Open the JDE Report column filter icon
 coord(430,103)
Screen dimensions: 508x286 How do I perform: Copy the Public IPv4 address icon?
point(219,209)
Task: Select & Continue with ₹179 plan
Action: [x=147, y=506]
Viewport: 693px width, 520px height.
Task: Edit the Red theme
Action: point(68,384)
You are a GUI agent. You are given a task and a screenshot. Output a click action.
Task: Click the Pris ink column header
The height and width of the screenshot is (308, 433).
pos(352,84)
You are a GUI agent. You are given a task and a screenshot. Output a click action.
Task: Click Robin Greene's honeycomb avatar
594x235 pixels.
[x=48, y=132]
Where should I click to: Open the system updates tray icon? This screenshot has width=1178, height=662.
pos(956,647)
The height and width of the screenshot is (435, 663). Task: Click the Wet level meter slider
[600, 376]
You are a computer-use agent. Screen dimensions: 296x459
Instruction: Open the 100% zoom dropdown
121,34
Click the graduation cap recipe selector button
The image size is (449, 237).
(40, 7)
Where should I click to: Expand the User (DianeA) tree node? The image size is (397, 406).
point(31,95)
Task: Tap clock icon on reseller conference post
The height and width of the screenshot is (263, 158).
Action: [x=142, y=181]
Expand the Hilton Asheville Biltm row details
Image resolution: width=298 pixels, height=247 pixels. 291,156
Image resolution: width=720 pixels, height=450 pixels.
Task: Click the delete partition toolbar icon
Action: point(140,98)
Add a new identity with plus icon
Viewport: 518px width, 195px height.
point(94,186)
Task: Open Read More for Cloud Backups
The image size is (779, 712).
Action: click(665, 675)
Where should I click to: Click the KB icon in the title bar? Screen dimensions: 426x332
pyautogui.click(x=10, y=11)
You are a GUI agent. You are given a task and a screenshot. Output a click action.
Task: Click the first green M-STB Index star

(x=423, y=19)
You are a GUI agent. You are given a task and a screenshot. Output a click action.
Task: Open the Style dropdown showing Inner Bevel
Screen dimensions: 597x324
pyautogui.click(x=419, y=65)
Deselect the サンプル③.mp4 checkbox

◆ ◆ ◆

» **WRITTEN PROBLEM**
Write out the items exactly as they appear, from the line containing "Task: Open Read More for Cloud Backups" down to the end of the items, with both ends included.

» **EXPECTED ANSWER**
Task: Open Read More for Cloud Backups
The image size is (779, 712).
Action: click(665, 675)
Where should I click to: Click the KB icon in the title bar? Screen dimensions: 426x332
pyautogui.click(x=10, y=11)
You are a GUI agent. You are given a task and a screenshot. Output a click action.
Task: Click the first green M-STB Index star

(x=423, y=19)
You are a GUI agent. You are given a task and a screenshot. Output a click action.
Task: Open the Style dropdown showing Inner Bevel
Screen dimensions: 597x324
pyautogui.click(x=419, y=65)
Deselect the サンプル③.mp4 checkbox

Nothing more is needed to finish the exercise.